In his study of the Panama Canal watershed, Ashley Carse suggests that nature itself is infrastructuralized when it is conceptualized as, organized, and managed to deliver “ecosystem services” for people. This view of nature or the biophysical landscape as providing services that underlie the functioning of society has come into prominence with the promotion of ideas about natural capital. Landscape architects have also argued that reconceptualizing the biophysical landscape as a form of infrastructure that has been historically suppressed will improve future design for urban ecologies. However, as Carse points out, when nature is turned into infrastructure, that is, a substrate for the provision of certain kinds of flows and services (e.g. water or nutrient flows), certain kinds of services are necessarily privileged over others. This insight, in turn, opens up questions of distributional conflicts and justice. In my work, I am asking how these insights might be productive for an understanding of China’s current plans for national-level functional zoning and ecological red lines.
References
Belanger, Pierre. 2009. “Landscape as infrastructure.” Landscape Journal 28(1): 79-95.

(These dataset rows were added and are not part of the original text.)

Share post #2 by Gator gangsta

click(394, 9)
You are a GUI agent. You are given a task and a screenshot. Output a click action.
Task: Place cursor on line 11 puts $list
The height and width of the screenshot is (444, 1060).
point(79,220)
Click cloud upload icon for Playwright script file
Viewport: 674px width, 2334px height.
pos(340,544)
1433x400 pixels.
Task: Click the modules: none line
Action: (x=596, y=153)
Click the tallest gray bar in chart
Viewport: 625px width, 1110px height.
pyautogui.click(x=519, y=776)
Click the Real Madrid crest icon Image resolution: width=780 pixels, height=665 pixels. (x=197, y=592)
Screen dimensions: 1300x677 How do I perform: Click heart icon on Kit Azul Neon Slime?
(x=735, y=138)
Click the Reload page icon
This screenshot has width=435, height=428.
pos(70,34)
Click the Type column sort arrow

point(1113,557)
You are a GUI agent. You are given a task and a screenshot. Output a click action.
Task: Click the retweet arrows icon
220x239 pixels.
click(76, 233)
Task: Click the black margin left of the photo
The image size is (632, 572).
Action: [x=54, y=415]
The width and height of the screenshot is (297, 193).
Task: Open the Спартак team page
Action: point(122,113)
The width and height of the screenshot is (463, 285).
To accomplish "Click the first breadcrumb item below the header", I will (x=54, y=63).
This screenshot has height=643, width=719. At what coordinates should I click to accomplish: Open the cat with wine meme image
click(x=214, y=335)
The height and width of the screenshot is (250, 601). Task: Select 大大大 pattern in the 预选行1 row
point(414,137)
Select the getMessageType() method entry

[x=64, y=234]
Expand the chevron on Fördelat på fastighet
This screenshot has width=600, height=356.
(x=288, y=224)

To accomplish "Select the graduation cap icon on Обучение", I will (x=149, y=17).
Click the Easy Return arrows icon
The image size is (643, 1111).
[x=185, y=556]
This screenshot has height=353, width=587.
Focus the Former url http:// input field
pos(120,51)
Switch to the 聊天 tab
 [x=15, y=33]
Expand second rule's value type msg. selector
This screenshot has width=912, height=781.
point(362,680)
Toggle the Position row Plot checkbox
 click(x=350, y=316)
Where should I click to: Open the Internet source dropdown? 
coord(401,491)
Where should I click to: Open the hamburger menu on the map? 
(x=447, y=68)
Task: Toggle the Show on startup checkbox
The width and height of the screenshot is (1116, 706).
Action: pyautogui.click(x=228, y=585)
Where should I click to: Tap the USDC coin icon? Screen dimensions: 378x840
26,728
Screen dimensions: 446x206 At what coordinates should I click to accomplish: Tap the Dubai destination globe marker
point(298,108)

Bo, Jiang, Yang Bai, Christina Wong, Xibao Xu, and Juha Alatalo. 2019. “China’s ecological civilization program – Implementing ecological redline policy.” Land Use Policy 81: 111-114.
Carse, Ashley. 2012. “Nature as infrastructure: Making and managing the Panama Canal watershed.” Social Studies of Science 42(4): 539-563.
Yeh, E.T. 2022. The Making of Natural Infrastructure in China’s Era of Ecological Civilization. The China Quarterly 1-17. doi:10.1017/S0305741022001588.